With the backing of groups like Fisher’s, Democrat Ed Gainey toppled incumbent Pittsburgh mayor Bill Peduto, setting Gainey up to become the first Black person to lead the city. Peduto had drawn sharp criticism from activists for the way city police handled the local racial justice protests last summer.
Turnout was clearly a factor in Gainey's win. Over 39% of eligible voters cast a ballot in the race, compared to only 25.4% when Peduto last ran for re-election in 2017.
Tuesday also featured a strong showing by a handful of progressive-backed contenders for the Democratic nomination to serve on the Allegheny County Common Pleas Court. Those candidates have embraced justice system reforms that aim to reduce incarceration. Four of the local Democratic trial judge nominees are Black, and six are women.
If they prevail in November, the number of Black judges on the common pleas court would nearly double, increasing from four to seven, while the number of women would rise from 14 to 20. There currently are 44 judges serving on the court, with nine seats up for election. All but two of the open seats will be vacated by white men. The other two were held by white women who’ve already stepped down.
Aside from boosting a diverse field of progressive candidates, a coalition of grassroots organizations, including Fisher’s, used the election to address criminal justice issues head-on: They proposed two ballot questions restricting the use of solitary confinement at the Allegheny County Jail and banning no-knock warrants in the city of Pittsburgh. Both measures won handily Tuesday.
Those initiatives were central to motivating voters who were likely to support activists’ favored candidates, Fisher said. She noted that police practices and conditions of incarceration are especially meaningful to Black people, who are disproportionately likely to get caught up in the criminal justice system.
“We need people to vote. We need people to vote for judges. And people don't normally vote for judges. People don’t normally know who is running for judge to even vote for [them],” Fisher said. The ballot initiatives were “our way … to give people something that would help change their quality of life. And with that, we figured that they would come out to vote for those changes.”
Taken together, "This election is the story of an ascendant movement for justice that came to define an election cycle," said a post-primary statement from Unite!, a political committee that helped organize support for many of the candidates and causes on Tuesday's ballot.
“It’s very striking that you had a number of candidates very explicitly campaigning on a reform platform and that that was successful," said Alicia Bannon, managing director of the Brennan Center for Justice’s Democracy Program. "That's a real change in the discourse compared to a lot of other judicial elections.”
“Historically, tough-on-crime rhetoric has been widespread and very effective in judicial elections,” Bannon noted.
Bannon’s organization advocates for greater racial, gender, and professional diversity on the bench. Courts today are predominantly white and male at both the state and federal levels. Nearly half of state supreme courts, for example, have no justices of color, the Brennan Center reported in April.

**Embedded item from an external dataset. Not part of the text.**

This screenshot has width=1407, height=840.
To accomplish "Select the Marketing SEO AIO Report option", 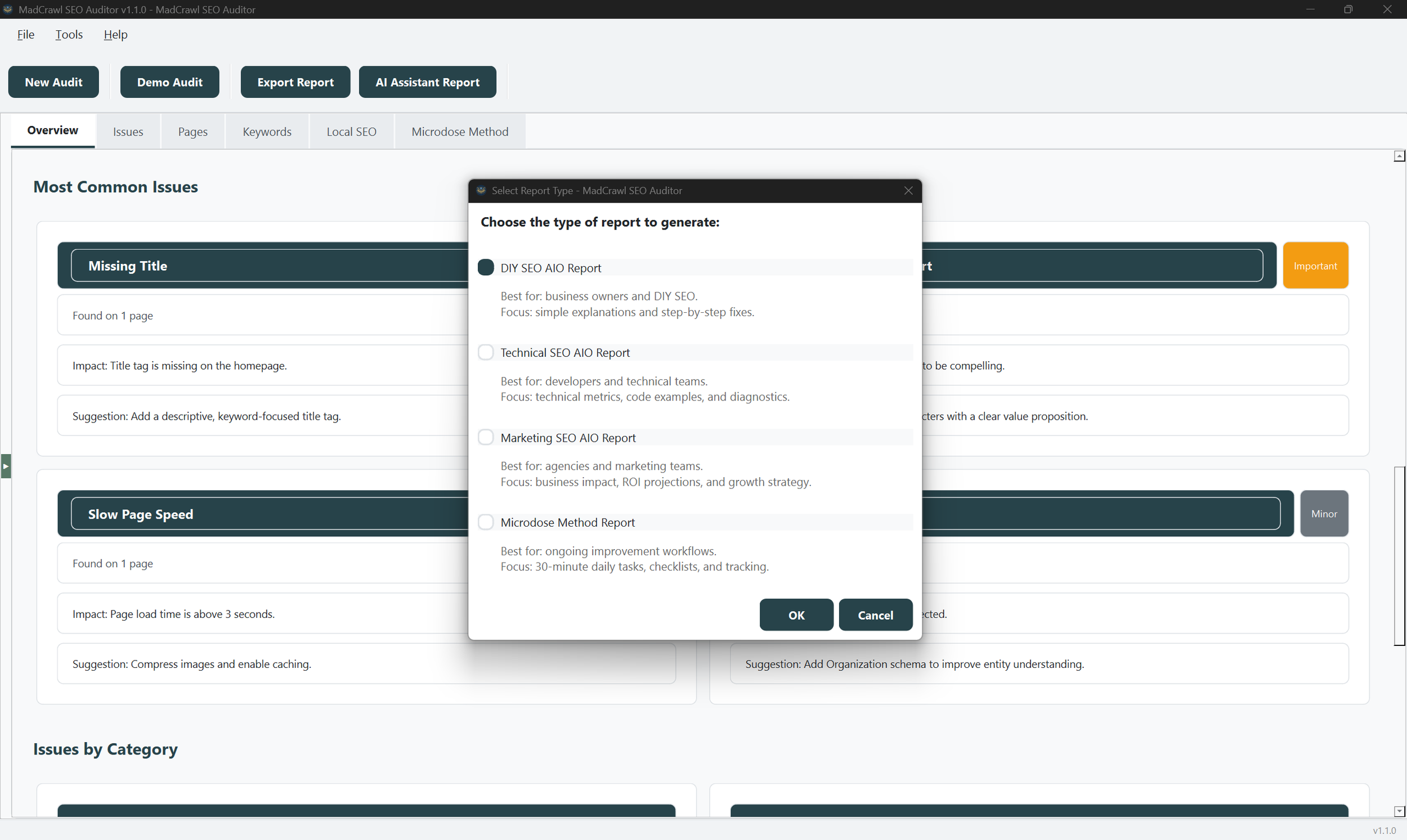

Homogeneity on the bench, Bannon said, undermines the public’s trust in the fairness of the justice system.
“Courts have a tremendous impact on people's lives,” she said. “They're hearing criminal cases. They're hearing cases that can involve people's financial stability, their rights, their freedom. And if … the judges that are hearing these cases don't look anything like the communities that are being impacted by their decisions, then that's a real crisis for our court system.”
While research is mixed on whether the demographics of judges make a difference in their decision-making, studies have shown they have an impact in cases involving affirmative action, sexual harassment and discrimination, and voting rights.
And, Bannon noted, “Those studies [suggest] it wasn't only the diverse judges who were ruling differently: It was their colleagues as well, because judges learn from each other.”
Attorney Tim Lewis, who served as a judge on the federal trial court for western Pennsylvania and the U.S. Court of Appeals for the Third Circuit in the 1990s, said a wide range of perspectives among judges is essential to fostering “a marketplace of ideas” in judicial deliberations.
“Ideally, judicial decision-making is driven by the facts and the law that applies to the case before any particular judge. But we know that there are nuances that arise in various cases,” Lewis said.
“For example,” he added, “someone from a particular community — whether it's a Black community, whether it is a rural community, whatever it might be — may have a different understanding of certain issues that affect that community that could be meaningful in making a decision on sentencing or on any number of the many issues that come before judges."
And the stakes are high, Lewis said, because the exchange of ideas between judges offers “the best way to approach dealing with systemic racism within the judicial system.”